Records of interface elements
++++++++++++++++++++

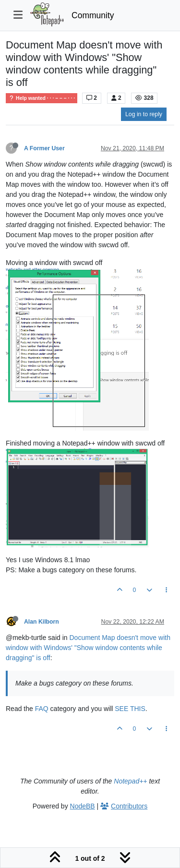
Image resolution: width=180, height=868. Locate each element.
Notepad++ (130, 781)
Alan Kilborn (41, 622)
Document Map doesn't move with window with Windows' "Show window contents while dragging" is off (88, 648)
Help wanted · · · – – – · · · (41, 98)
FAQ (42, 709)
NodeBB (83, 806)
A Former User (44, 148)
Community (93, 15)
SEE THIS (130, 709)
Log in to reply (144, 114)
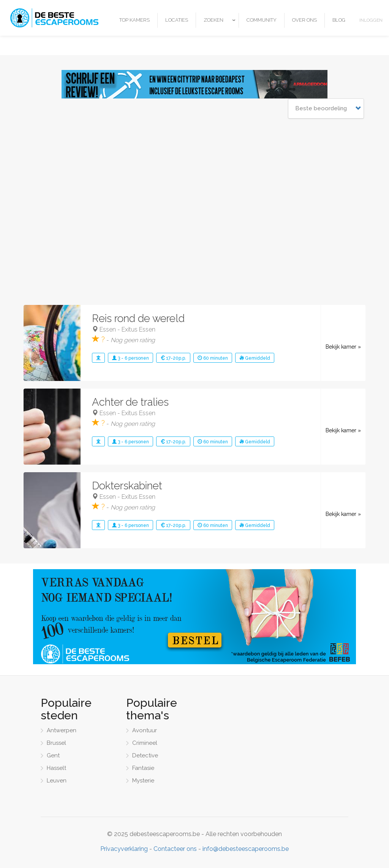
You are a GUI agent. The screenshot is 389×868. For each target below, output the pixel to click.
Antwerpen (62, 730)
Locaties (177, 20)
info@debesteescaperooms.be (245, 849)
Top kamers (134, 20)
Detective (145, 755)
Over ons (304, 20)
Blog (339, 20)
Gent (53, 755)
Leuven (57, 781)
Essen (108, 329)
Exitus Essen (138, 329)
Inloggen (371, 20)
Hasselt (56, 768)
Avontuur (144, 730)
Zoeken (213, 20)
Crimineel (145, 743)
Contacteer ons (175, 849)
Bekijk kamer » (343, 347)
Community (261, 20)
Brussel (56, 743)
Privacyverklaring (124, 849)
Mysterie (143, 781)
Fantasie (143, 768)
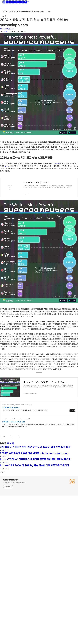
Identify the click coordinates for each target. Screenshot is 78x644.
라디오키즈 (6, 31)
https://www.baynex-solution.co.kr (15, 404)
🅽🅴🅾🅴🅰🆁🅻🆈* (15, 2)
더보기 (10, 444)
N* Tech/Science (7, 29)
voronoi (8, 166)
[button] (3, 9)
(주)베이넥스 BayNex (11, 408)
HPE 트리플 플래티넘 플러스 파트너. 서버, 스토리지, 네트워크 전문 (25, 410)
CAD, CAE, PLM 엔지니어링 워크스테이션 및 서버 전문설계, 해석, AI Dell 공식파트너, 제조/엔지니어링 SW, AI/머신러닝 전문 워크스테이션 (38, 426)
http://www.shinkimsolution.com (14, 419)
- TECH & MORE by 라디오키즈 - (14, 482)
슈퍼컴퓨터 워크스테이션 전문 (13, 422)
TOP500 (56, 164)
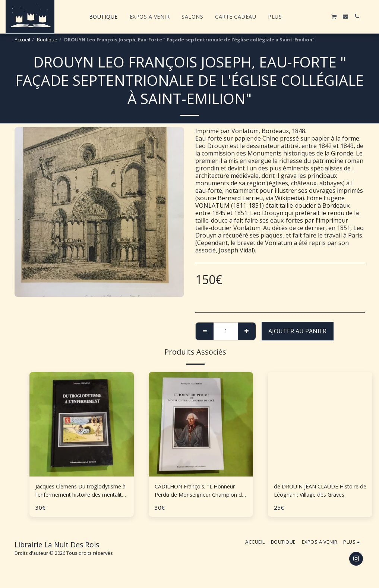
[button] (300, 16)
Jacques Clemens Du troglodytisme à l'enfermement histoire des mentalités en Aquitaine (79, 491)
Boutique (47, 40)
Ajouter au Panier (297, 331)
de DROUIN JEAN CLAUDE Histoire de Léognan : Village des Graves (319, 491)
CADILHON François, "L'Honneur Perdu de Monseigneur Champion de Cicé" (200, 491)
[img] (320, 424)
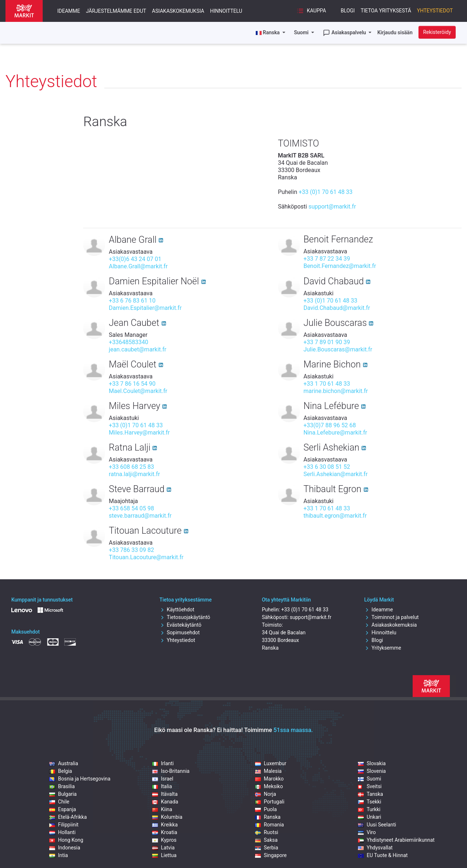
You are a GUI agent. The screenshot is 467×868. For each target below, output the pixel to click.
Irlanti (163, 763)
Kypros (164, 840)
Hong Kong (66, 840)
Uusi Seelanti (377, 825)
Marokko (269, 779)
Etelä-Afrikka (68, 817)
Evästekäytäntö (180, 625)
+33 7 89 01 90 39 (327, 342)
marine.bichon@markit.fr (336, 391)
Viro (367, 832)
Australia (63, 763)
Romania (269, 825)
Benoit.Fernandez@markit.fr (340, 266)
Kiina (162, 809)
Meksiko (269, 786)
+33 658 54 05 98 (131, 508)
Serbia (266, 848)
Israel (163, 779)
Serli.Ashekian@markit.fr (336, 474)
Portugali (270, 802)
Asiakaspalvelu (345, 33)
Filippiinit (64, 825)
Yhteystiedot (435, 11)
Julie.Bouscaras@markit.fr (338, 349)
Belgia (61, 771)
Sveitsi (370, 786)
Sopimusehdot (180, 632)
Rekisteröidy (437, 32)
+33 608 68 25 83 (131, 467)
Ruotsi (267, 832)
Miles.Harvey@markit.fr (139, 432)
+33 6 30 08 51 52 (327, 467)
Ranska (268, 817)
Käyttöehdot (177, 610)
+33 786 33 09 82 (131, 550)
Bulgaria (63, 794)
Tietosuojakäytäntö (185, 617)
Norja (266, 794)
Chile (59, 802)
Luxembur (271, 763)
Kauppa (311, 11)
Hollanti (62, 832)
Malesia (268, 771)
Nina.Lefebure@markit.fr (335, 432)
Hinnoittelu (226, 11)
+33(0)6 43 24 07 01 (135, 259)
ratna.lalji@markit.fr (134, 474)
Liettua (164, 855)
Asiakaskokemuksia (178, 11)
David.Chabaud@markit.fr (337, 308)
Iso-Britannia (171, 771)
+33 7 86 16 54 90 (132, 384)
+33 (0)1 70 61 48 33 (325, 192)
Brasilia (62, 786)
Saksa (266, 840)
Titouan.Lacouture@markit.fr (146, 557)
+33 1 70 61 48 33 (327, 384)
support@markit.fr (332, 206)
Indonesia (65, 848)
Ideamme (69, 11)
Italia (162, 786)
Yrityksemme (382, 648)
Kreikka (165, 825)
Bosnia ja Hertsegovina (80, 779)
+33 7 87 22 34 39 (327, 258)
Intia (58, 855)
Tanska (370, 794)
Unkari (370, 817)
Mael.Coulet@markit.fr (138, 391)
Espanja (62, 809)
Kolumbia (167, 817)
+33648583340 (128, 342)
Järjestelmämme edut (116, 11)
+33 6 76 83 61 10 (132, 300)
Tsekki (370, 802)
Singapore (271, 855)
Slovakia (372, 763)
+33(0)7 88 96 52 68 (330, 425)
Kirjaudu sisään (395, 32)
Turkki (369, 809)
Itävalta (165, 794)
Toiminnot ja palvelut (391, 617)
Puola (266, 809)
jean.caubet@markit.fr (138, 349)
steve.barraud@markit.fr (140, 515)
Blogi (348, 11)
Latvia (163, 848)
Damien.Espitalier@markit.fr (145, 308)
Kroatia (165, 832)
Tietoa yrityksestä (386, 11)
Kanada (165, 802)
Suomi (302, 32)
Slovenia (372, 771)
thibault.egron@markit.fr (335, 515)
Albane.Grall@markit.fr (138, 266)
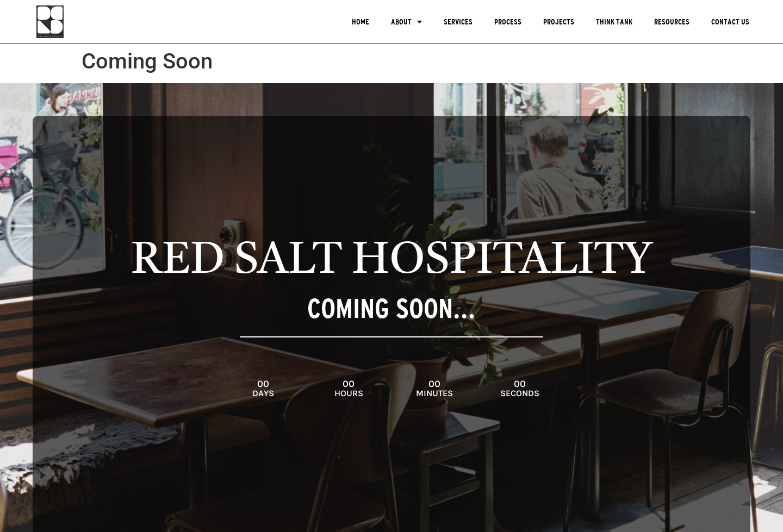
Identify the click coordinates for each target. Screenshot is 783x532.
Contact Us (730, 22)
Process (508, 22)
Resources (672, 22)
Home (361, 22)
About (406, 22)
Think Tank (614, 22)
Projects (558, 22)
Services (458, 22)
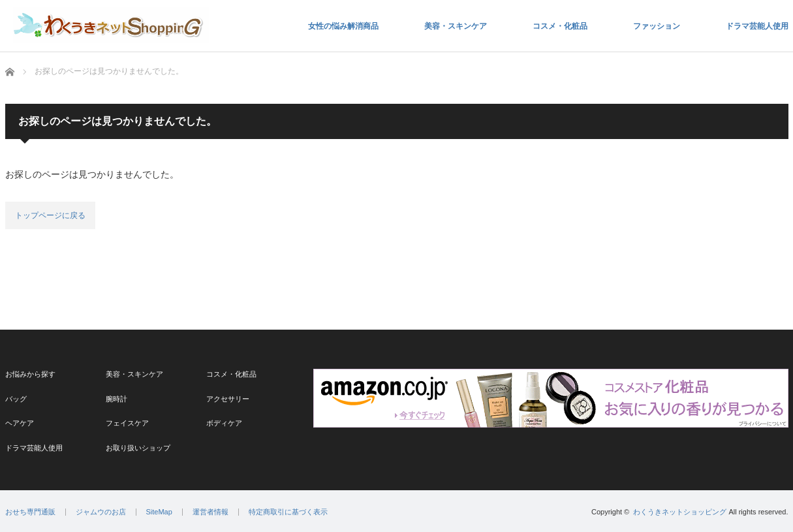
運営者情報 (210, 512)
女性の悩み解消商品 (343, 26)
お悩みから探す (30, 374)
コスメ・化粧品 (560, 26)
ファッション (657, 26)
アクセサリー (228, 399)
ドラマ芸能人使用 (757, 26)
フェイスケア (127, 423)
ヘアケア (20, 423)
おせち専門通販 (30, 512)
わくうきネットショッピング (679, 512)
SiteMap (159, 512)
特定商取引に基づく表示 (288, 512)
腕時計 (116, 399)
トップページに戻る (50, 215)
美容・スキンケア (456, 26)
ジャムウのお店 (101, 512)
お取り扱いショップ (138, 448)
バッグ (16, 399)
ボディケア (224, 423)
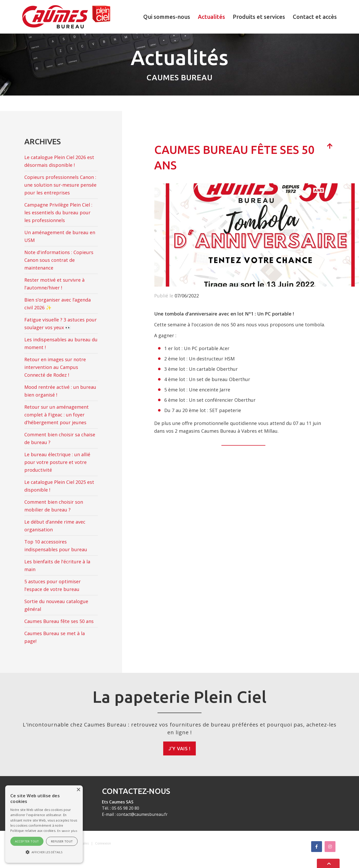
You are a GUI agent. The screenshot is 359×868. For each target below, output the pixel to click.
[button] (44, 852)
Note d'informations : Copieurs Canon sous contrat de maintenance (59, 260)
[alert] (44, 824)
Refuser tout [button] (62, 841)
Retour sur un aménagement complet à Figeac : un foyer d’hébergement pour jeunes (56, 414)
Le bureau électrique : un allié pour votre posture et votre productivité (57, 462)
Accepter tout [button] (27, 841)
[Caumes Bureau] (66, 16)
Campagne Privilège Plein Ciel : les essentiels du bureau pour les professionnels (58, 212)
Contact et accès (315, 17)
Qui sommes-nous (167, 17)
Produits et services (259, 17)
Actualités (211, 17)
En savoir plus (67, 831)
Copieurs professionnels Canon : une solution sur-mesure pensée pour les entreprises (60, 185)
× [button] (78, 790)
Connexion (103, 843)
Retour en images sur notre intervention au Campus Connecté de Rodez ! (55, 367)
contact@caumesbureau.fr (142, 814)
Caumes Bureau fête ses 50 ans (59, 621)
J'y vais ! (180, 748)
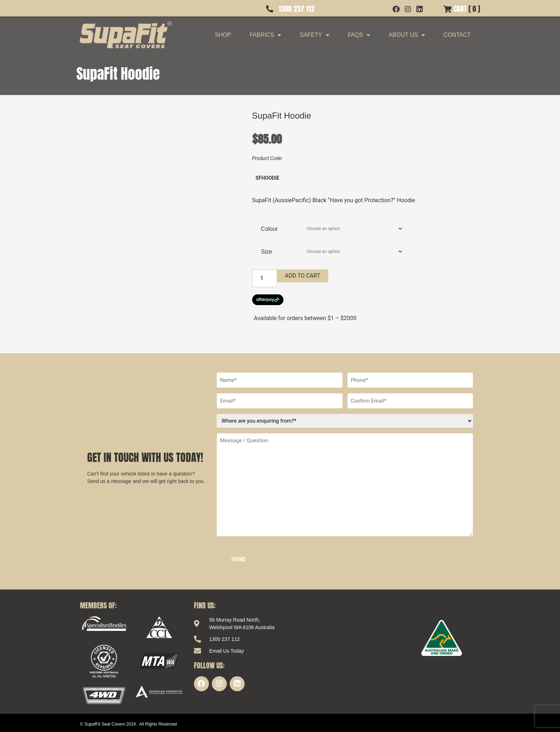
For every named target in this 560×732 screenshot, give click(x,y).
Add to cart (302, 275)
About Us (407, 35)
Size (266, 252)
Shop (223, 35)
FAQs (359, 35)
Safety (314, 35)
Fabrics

++++++++++++++++++++

* Task objective:
Quote all of the lines above word for word, but leave out the pictures.

* Response to this exercise:
Image resolution: width=180, height=868. Locate each element.
Notepad++ (130, 781)
Alan Kilborn (41, 622)
Document Map doesn't move with window with Windows' "Show window contents while dragging" is off (88, 648)
Help wanted · · · – – – · · · (41, 98)
FAQ (42, 709)
NodeBB (83, 806)
A Former User (44, 148)
Community (93, 15)
SEE THIS (130, 709)
Log in to reply (144, 114)
You are a GUI agent. The screenshot is 389×868. For each target below, output the pixel to click.
Antwerpen (62, 730)
Locaties (177, 20)
info@debesteescaperooms.be (245, 849)
Top kamers (134, 20)
Detective (145, 755)
Over ons (304, 20)
Blog (339, 20)
Gent (53, 755)
Leuven (57, 781)
Essen (108, 329)
Exitus Essen (138, 329)
Inloggen (371, 20)
Hasselt (56, 768)
Avontuur (144, 730)
Zoeken (213, 20)
Crimineel (145, 743)
Contacteer ons (175, 849)
Bekijk kamer » (343, 347)
Community (261, 20)
Brussel (56, 743)
Privacyverklaring (124, 849)
Mysterie (143, 781)
Fantasie (143, 768)
Identify the click coordinates for each target. Screenshot is 78x644.
라디오키즈 (6, 31)
https://www.baynex-solution.co.kr (15, 404)
🅽🅴🅾🅴🅰🆁🅻🆈* (15, 2)
더보기 (10, 444)
N* Tech/Science (7, 29)
voronoi (8, 166)
[button] (3, 9)
(주)베이넥스 BayNex (11, 408)
HPE 트리플 플래티넘 플러스 파트너. 서버, 스토리지, 네트워크 전문 (25, 410)
CAD, CAE, PLM 엔지니어링 워크스테이션 및 서버 전문설계, 해석, AI Dell 공식파트너, 제조/엔지니어링 SW, AI/머신러닝 전문 워크스테이션 (38, 426)
http://www.shinkimsolution.com (14, 419)
- TECH & MORE by 라디오키즈 - (14, 482)
슈퍼컴퓨터 워크스테이션 전문 (13, 422)
TOP500 (56, 164)
[button] (300, 16)
Jacques Clemens Du troglodytisme à l'enfermement histoire des mentalités en Aquitaine (79, 491)
Boutique (47, 40)
Ajouter au Panier (297, 331)
de DROUIN JEAN CLAUDE Histoire de Léognan : Village des Graves (319, 491)
CADILHON François, "L'Honneur Perdu de Monseigneur Champion de Cicé" (200, 491)
[img] (320, 424)
You are a GUI agent. The screenshot is 467×868. For each target below, output the pixel to click.
Irlanti (163, 763)
Kypros (164, 840)
Hong Kong (66, 840)
Uusi Seelanti (377, 825)
Marokko (269, 779)
Etelä-Afrikka (68, 817)
Evästekäytäntö (180, 625)
+33 7 89 01 90 39 (327, 342)
marine.bichon@markit.fr (336, 391)
Viro (367, 832)
Australia (63, 763)
Romania (269, 825)
Benoit.Fernandez@markit.fr (340, 266)
Kiina (162, 809)
Meksiko (269, 786)
+33 658 54 05 98 (131, 508)
Serbia (266, 848)
Israel (163, 779)
Serli.Ashekian@markit.fr (336, 474)
Portugali (270, 802)
Asiakaspalvelu (345, 33)
Filippiinit (64, 825)
Yhteystiedot (435, 11)
Julie.Bouscaras@markit.fr (338, 349)
Belgia (61, 771)
Sveitsi (370, 786)
Sopimusehdot (180, 632)
Rekisteröidy (437, 32)
+33 608 68 25 83 (131, 467)
Ruotsi (267, 832)
Miles.Harvey@markit.fr (139, 432)
+33 6 30 08 51 52 (327, 467)
Ranska (268, 817)
Käyttöehdot (177, 610)
+33 786 33 09 82 (131, 550)
Bulgaria (63, 794)
Tietosuojakäytäntö (185, 617)
Norja (266, 794)
Chile (59, 802)
Luxembur (271, 763)
Kauppa (311, 11)
Hollanti (62, 832)
Malesia (268, 771)
Nina.Lefebure@markit.fr (335, 432)
Hinnoittelu (226, 11)
+33(0)6 43 24 07 01 (135, 259)
ratna.lalji@markit.fr (134, 474)
Liettua (164, 855)
Asiakaskokemuksia (178, 11)
David.Chabaud@markit.fr (337, 308)
Iso-Britannia (171, 771)
+33 7 86 16 54 90 (132, 384)
+33 (0)1 70 61 48 33 (325, 192)
Brasilia (62, 786)
Saksa (266, 840)
Titouan.Lacouture@markit.fr (146, 557)
+33 1 70 61 48 33 (327, 384)
support@markit.fr (332, 206)
Indonesia (65, 848)
Ideamme (69, 11)
Italia (162, 786)
Yrityksemme (382, 648)
Kreikka (165, 825)
Bosnia ja Hertsegovina (80, 779)
+33 7 87 22 34 39 (327, 258)
Intia (58, 855)
Tanska (370, 794)
Unkari (370, 817)
Mael.Coulet@markit.fr (138, 391)
Espanja (62, 809)
Kolumbia (167, 817)
+33648583340 (128, 342)
Järjestelmämme edut (116, 11)
+33 6 76 83 61 10 (132, 300)
Tsekki (370, 802)
Singapore (271, 855)
Slovakia (372, 763)
+33(0)7 88 96 52 68 (330, 425)
Kirjaudu sisään (395, 32)
Turkki (369, 809)
Itävalta (165, 794)
Toiminnot ja palvelut (391, 617)
Puola (266, 809)
jean.caubet@markit.fr (138, 349)
steve.barraud@markit.fr (140, 515)
Blogi (348, 11)
Latvia (163, 848)
Damien.Espitalier@markit.fr (145, 308)
Kroatia (165, 832)
Tietoa yrityksestä (386, 11)
Kanada (165, 802)
Suomi (302, 32)
Slovenia (372, 771)
thibault.egron@markit.fr (335, 515)
Albane.Grall@markit.fr (138, 266)
Identify the click coordinates for each target. Screenshot is 783x532.
Contact Us (730, 22)
Process (508, 22)
Resources (672, 22)
Home (361, 22)
About (406, 22)
Think Tank (614, 22)
Projects (558, 22)
Services (458, 22)
運営者情報 (210, 512)
女性の悩み解消商品 (343, 26)
お悩みから探す (30, 374)
コスメ・化粧品 (560, 26)
ファッション (657, 26)
アクセサリー (228, 399)
ドラマ芸能人使用 (757, 26)
フェイスケア (127, 423)
ヘアケア (20, 423)
おせち専門通販 (30, 512)
わくうきネットショッピング (679, 512)
SiteMap (159, 512)
特定商取引に基づく表示 (288, 512)
腕時計 (116, 399)
トップページに戻る (50, 215)
美容・スキンケア (456, 26)
ジャムウのお店 (101, 512)
お取り扱いショップ (138, 448)
バッグ (16, 399)
ボディケア (224, 423)
You are a GUI agent. The screenshot is 359×868. For each target below, output the pixel to click.
[button] (44, 852)
Note d'informations : Copieurs Canon sous contrat de maintenance (59, 260)
[alert] (44, 824)
Refuser tout [button] (62, 841)
Retour sur un aménagement complet à Figeac : un foyer d’hébergement pour jeunes (56, 414)
Le bureau électrique : un allié pour votre posture et votre productivité (57, 462)
Accepter tout [button] (27, 841)
[Caumes Bureau] (66, 16)
Campagne Privilège Plein Ciel : les essentiels du bureau pour les professionnels (58, 212)
Contact et accès (315, 17)
Qui sommes-nous (167, 17)
Produits et services (259, 17)
Actualités (211, 17)
En savoir plus (67, 831)
Copieurs professionnels Canon : une solution sur-mesure pensée pour les entreprises (60, 185)
× [button] (78, 790)
Connexion (103, 843)
Retour en images sur notre intervention au Campus Connecté de Rodez ! (55, 367)
contact@caumesbureau.fr (142, 814)
Caumes Bureau fête ses 50 ans (59, 621)
J'y vais ! (180, 748)
For every named target in this 560×732 screenshot, give click(x,y).
Add to cart (302, 275)
About Us (407, 35)
Size (266, 252)
Shop (223, 35)
FAQs (359, 35)
Safety (314, 35)
Fabrics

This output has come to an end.